A Bolsa de Valores de São Paulo (Bovespa) começou a semana no campo positivo. Após a volatilidade da primeira etapa dos negócios, o Ibovespa firmou-se no azul na parte da tarde e marcou a terceira valorização consecutiva. Dados preliminares mostram que, após oscilar entre 65.461 e 66.743 pontos, o índice fechou o pregão com valorização de 1,22%, aos 66.557 pontos. O giro financeiro atingiu R$ 5,555 bilhões.
Na sexta-feira passada, o Ibovespa havia avançado 1,82%, aos 65.755 pontos. Entre os ativos de maior peso sobre o Ibovespa, Vale PN subiu hoje 1,85%, a R$ 50,59; Petrobras PN ganhou 1,32%, a R$ 26,75; OGX Petróleo ON ganhou 1,93%, a R$ 17,94; Itaú Unibanco PN teve valorização de 0,74%, a R$ 36,38; e BM&FBovespa ON se apreciou em 1,26%, a R$ 12,02. No mercado americano, as bolsas seguem abertas. Há pouco, o índice Dow Jones caía 0,06%, enquanto o Nasdaq subia 0,20% e o S&P 500 tinha alta de 0,18%.
Nesta segunda-feira, o dólar comercial oscilou apenas R$ 0,005 entre máxima e mínima, antes de fechar com leve alta de 0,11%, a R$ 1,669 na venda. O giro no interbancário foi de US$ 1,7 bilhão. Na roda de pronto da Bolsa de Mercadorias e Futuros (BM&F) o dólar pronto avançou 0,12%, para R$ 1,668. O volume subiu de US$ 195,5 milhões para US$ 326 milhões.
Também na BM&F, o dólar para março apresentava alta de 0,17%, a R$ 1,6735, antes do ajuste final de posições. Na avaliação do gerente de operações da B&T Associados Corretora de Câmbio, Marcos Trabbold, parte desse marasmo no mercado de câmbio pode estar relacionada à necessidade dos bancos de reduzir suas posições vendidas para se enquadrarem nas novas regras do Banco Central (BC). Vale lembrar que em janeiro, o BC tomou medidas visando limitar o tamanho da posição vendida em dólar à vista, instituindo a cobrança de compulsório sobre posição que ultrapassar US$ 3 bilhões ou o património de referência.

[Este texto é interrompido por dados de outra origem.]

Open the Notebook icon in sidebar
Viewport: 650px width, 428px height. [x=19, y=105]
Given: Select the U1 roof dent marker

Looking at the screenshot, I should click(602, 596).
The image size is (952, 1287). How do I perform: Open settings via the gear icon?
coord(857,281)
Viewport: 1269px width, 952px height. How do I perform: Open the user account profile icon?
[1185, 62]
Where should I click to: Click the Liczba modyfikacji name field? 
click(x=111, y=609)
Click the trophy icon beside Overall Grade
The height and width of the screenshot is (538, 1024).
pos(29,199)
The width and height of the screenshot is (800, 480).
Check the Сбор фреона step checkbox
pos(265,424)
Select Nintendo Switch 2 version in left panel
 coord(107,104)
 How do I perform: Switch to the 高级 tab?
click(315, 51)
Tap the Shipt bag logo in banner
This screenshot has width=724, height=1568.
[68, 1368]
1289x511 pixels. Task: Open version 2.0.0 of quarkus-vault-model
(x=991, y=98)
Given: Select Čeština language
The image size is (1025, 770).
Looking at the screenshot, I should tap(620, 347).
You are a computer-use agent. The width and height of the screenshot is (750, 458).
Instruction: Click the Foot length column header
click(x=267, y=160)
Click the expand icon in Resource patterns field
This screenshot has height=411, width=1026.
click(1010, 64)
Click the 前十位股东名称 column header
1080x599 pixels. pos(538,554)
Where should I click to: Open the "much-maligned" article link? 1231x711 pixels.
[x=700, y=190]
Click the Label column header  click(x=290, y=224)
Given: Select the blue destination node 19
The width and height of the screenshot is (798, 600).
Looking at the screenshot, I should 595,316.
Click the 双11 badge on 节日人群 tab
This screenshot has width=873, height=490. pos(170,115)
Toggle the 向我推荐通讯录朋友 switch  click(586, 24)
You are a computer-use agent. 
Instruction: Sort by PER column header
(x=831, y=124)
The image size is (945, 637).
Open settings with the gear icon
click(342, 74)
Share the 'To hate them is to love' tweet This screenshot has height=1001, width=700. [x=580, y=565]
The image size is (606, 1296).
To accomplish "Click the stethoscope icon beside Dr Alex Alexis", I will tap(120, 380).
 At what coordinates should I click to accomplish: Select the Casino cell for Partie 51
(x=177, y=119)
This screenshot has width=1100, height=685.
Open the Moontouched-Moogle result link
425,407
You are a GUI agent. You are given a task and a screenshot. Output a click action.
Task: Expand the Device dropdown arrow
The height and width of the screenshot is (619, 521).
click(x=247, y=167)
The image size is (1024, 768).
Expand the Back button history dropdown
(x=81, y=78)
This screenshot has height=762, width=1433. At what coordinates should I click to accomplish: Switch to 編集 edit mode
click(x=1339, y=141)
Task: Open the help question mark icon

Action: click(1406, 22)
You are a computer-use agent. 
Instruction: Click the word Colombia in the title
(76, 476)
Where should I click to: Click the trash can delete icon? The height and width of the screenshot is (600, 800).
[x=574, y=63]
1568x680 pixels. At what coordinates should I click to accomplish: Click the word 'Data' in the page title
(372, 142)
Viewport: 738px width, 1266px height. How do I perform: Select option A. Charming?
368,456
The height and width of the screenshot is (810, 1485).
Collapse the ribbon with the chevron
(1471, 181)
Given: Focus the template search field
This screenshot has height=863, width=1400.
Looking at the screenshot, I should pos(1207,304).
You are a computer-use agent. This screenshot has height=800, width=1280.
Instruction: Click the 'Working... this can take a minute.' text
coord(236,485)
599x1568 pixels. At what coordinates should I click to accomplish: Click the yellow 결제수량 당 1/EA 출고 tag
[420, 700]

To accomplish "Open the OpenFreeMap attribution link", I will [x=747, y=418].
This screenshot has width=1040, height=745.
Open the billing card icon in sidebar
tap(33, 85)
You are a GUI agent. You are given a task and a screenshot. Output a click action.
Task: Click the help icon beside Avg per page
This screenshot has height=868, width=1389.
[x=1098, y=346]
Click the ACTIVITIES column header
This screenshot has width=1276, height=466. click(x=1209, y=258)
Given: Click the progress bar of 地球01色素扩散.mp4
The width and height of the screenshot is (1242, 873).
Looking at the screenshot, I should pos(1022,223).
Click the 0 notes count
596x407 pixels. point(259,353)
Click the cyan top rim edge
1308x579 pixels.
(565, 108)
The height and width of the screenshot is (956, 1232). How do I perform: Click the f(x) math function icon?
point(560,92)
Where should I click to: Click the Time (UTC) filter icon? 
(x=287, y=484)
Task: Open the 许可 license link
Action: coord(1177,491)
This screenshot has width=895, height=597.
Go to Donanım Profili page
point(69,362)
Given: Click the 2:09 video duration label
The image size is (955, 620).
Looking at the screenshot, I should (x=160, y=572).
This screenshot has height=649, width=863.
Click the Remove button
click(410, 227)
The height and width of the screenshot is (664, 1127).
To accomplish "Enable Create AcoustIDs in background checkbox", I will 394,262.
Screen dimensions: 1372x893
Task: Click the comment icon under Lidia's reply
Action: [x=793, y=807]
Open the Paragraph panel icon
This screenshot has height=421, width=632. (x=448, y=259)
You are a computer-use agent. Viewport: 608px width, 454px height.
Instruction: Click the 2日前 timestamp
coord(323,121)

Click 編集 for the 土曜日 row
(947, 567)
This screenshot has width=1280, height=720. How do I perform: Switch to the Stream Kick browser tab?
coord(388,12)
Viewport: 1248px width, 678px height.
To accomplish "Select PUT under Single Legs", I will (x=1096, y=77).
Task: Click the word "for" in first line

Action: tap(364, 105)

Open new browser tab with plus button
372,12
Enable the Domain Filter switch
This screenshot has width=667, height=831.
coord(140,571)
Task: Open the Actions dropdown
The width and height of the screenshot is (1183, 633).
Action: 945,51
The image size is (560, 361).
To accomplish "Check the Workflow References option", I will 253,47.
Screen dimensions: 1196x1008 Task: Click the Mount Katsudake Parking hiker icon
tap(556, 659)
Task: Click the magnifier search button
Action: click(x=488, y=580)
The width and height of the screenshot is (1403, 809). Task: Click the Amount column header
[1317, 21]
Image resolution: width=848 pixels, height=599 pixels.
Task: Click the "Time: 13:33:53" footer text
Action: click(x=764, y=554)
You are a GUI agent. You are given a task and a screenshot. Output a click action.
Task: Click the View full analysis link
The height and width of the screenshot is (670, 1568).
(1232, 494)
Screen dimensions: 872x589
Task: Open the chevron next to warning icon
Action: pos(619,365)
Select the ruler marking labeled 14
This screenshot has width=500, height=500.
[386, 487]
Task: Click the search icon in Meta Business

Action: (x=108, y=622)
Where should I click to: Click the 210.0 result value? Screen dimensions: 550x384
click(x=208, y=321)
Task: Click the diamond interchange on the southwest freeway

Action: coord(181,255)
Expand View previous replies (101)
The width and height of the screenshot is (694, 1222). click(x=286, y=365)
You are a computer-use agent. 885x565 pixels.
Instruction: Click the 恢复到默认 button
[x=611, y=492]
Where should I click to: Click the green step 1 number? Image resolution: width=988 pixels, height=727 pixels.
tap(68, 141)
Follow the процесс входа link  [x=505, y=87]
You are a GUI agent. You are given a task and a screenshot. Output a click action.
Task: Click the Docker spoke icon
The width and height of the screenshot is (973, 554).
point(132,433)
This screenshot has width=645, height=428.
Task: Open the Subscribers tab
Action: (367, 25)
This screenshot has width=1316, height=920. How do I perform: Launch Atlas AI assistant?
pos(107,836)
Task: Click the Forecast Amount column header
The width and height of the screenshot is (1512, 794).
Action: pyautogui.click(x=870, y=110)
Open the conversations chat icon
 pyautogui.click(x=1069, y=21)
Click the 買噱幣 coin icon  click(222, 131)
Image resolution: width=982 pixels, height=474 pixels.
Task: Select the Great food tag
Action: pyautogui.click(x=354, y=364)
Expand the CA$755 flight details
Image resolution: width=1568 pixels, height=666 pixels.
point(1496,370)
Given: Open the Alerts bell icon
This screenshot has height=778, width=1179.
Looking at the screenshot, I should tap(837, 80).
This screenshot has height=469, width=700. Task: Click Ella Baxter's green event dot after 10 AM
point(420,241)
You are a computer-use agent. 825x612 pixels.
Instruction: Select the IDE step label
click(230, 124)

Segundo Trabbold, os dólares que entram no país e não são vendidos ao BC são utilizados para esse ajuste de posição vendida. Com isso, não há uma sobreoferta de moeda. No entanto, também não há compradores relevantes no mercado além da autoridade monetária, justamente em função dessa expectativa positiva com relação ao ingresso de divisas no país. O que se tem é um mercado mais "equilibrado".